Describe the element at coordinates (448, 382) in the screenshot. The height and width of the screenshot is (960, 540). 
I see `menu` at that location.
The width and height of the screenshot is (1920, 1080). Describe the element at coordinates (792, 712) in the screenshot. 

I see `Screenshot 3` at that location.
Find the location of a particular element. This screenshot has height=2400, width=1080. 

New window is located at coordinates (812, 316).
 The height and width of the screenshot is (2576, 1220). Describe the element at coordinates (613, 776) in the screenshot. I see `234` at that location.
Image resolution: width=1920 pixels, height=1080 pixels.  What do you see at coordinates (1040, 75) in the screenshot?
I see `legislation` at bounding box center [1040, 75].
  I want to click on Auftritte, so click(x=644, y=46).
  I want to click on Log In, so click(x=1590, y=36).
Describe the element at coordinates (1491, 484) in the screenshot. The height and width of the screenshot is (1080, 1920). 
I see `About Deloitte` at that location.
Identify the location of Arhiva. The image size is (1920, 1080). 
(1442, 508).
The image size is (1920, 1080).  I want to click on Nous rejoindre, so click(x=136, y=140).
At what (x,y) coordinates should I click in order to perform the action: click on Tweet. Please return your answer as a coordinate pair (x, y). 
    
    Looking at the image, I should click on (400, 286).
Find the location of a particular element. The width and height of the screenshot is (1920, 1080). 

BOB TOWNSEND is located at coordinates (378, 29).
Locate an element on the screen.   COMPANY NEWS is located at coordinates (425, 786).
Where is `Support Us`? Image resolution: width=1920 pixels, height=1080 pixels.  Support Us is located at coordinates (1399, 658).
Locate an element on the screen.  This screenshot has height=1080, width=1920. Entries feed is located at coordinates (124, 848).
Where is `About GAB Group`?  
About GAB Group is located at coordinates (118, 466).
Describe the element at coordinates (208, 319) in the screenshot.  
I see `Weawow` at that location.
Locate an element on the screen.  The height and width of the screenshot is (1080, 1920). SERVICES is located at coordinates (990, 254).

→ **TAREFA CURTA**
Pode reproduzir todas as entradas acima trocando "Image resolution" por "Screen resolution" e mantendo todo o resto inalterado?

→ **RESPOSTA DO EXERCÍCIO**
Describe the element at coordinates (448, 382) in the screenshot. The height and width of the screenshot is (960, 540). 
I see `menu` at that location.
The width and height of the screenshot is (1920, 1080). Describe the element at coordinates (792, 712) in the screenshot. 

I see `Screenshot 3` at that location.
Find the location of a particular element. This screenshot has height=2400, width=1080. 

New window is located at coordinates (812, 316).
 The height and width of the screenshot is (2576, 1220). Describe the element at coordinates (613, 776) in the screenshot. I see `234` at that location.
Screen resolution: width=1920 pixels, height=1080 pixels.  What do you see at coordinates (1040, 75) in the screenshot?
I see `legislation` at bounding box center [1040, 75].
  I want to click on Auftritte, so click(x=644, y=46).
  I want to click on Log In, so click(x=1590, y=36).
Describe the element at coordinates (1491, 484) in the screenshot. The height and width of the screenshot is (1080, 1920). 
I see `About Deloitte` at that location.
Identify the location of Arhiva. The image size is (1920, 1080). 
(1442, 508).
The image size is (1920, 1080).  I want to click on Nous rejoindre, so click(x=136, y=140).
At what (x,y) coordinates should I click in order to perform the action: click on Tweet. Please return your answer as a coordinate pair (x, y). 
    
    Looking at the image, I should click on (400, 286).
Find the location of a particular element. The width and height of the screenshot is (1920, 1080). 

BOB TOWNSEND is located at coordinates (378, 29).
Locate an element on the screen.   COMPANY NEWS is located at coordinates (425, 786).
Where is `Support Us`? Screen resolution: width=1920 pixels, height=1080 pixels.  Support Us is located at coordinates (1399, 658).
Locate an element on the screen.  This screenshot has height=1080, width=1920. Entries feed is located at coordinates (124, 848).
Where is `About GAB Group`?  
About GAB Group is located at coordinates (118, 466).
Describe the element at coordinates (208, 319) in the screenshot.  
I see `Weawow` at that location.
Locate an element on the screen.  The height and width of the screenshot is (1080, 1920). SERVICES is located at coordinates (990, 254).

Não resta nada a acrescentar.